Question 6 is a trap, a very useful one

time to read 3 min | 599 words

In my interview questions, I give candidates a list of 6 questions. They can either solve 3 questions from 1 to 5, or they can solve question 6.

Stop for a moment and ponder that. What do you assume that relative complexity of those questions?

Questions 1 –5 should take anything between 10 – 15 minutes to an hour & a half, max. Question 6 took me about 8 hours to do, although that included some blogging time about it.

Question 6 require that you’ll create an index for a 15 TB CSV file, and allow efficient searching on it.

While questions 1 – 5 are basically gate keeper questions. If you answer them correctly, we’ve a high view of you and you get an interview, answering question 6 correctly pretty much say that we past the “do we want you?” and into the “how do we get you?”.

But people don’t answer question 6 correctly. In fact, by this time, if you answer question 6, you have pretty much ruled yourself out, because you are going to show that you don’t understand something pretty fundamental.

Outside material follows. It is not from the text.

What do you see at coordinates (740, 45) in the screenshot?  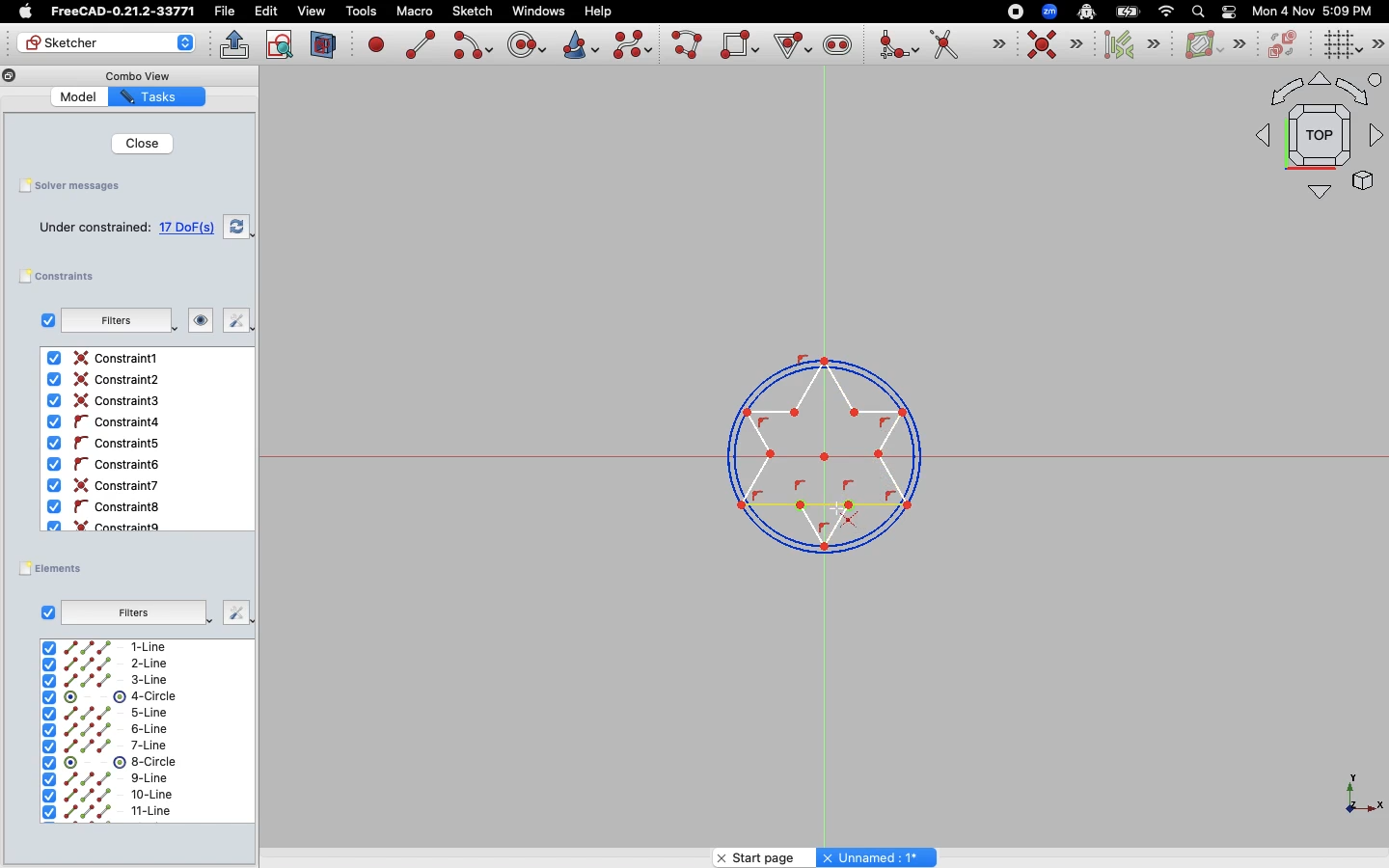 I see `Create rectangle` at bounding box center [740, 45].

Here are a couple of examples from the current crop of candidates. Remember, we are talking about a 15 TB CSV file here, containing about 400 billion records.

Candidate 1’s code looked something like this:

foreach(var line in File.EnumerateAllLines("big_data.csv"))
{
       var fields = line.Split(',');
       var email = line[2]
       File.WriteAllText(Md5(email), line);
}

Plus side, this doesn’t load the entire data set to memory, and you can sort of do quick searches. Of course, this does generate 400 billion files, and takes more than 100% as much space as the original file. Also, on NTFS, you have a max of 4 billion files per volume, and other FS has similar limitations.

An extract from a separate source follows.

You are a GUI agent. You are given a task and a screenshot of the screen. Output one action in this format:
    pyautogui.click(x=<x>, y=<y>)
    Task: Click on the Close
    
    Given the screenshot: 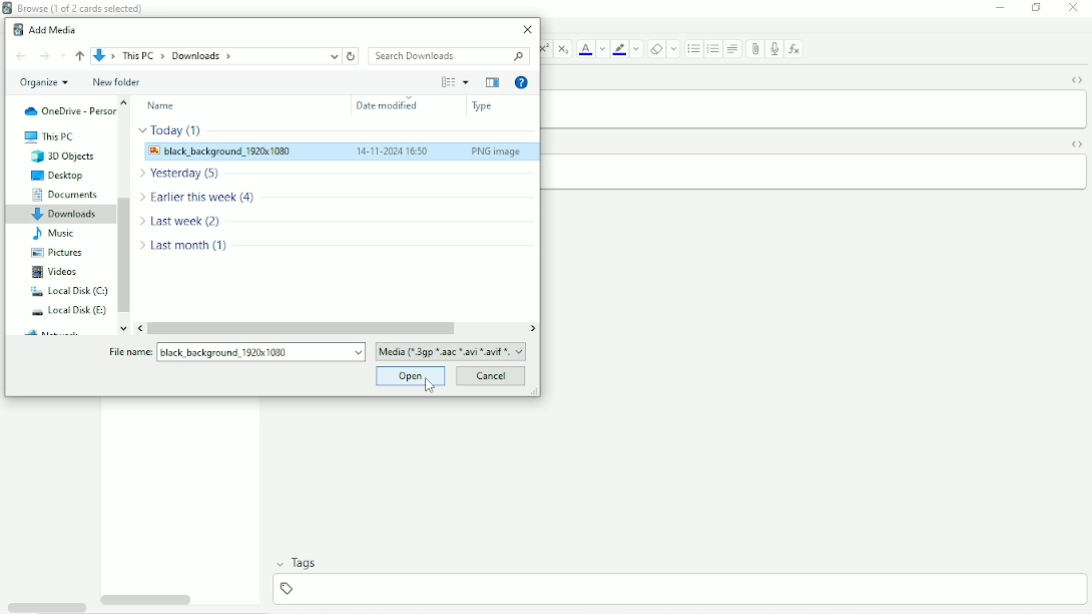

So that isn’t going to work, but at least he had some idea about what is going on.

Candidate 2’s code, however, was:

// prepare
string[] allData = File.ReadAllLines("big_data.csv");
var users = new List<User>();
foreach(var line in allData)
{
     users.Add(User.Parse(line));
}
new XmlSerializer().Serialize(users, "big_data.xml");

// search by:

var users = new XmlSerialize().Deserialize("big_data.xml") as List<User>()
users.AsParallel().Where(x=>x.Email == "the@email.wtf");

So take the 15 TB file, load it all to memory (fail #1), convert all 400 billion records to entity instances (fail #2), write it back as xml (fail #3,#4,#5). Read the entire (greater than) 15 TB XML file to memory (fail #6), try to do a parallel brute force search on a dataset of 400 billion records (fail #7 – #400,000,000,000).

So, dear candidates 1 & 2, thank you for making it easy to say, thanks, but no thanks.

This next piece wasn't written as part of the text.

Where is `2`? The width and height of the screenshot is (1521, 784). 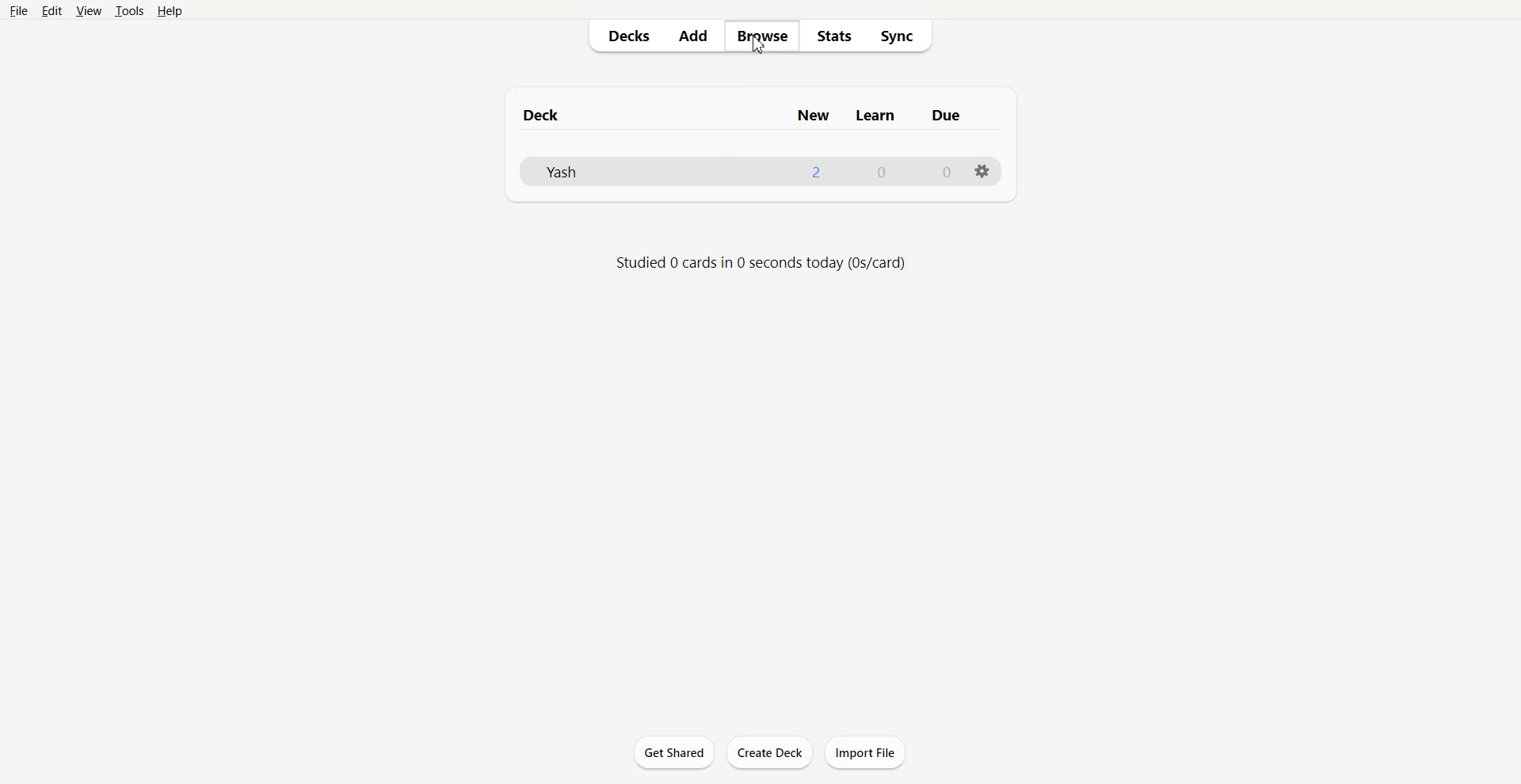 2 is located at coordinates (812, 170).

Tweet Share Share 23 comments

Tags:

development

Comments

20 Aug 2014
09:45 AM

slang

Mocking these people publicly is pretty harsh, but I have no defence for candidate #2, that's hilarious!

20 Aug 2014
09:56 AM

Max

Where do you get these guys? do they not know who you are and the kind of questions you'll ask?

One of the first questions on the interview should be "what do you know about us?" and surely these candidates have no idea about your company.

20 Aug 2014
11:13 AM

noone

chunking through MemoryMappedFile

20 Aug 2014
11:49 AM

Jason

Pretty sure you could do this with just tee, sed, and sort (or parallel). It would be my first attempt before even attempting to write any C#.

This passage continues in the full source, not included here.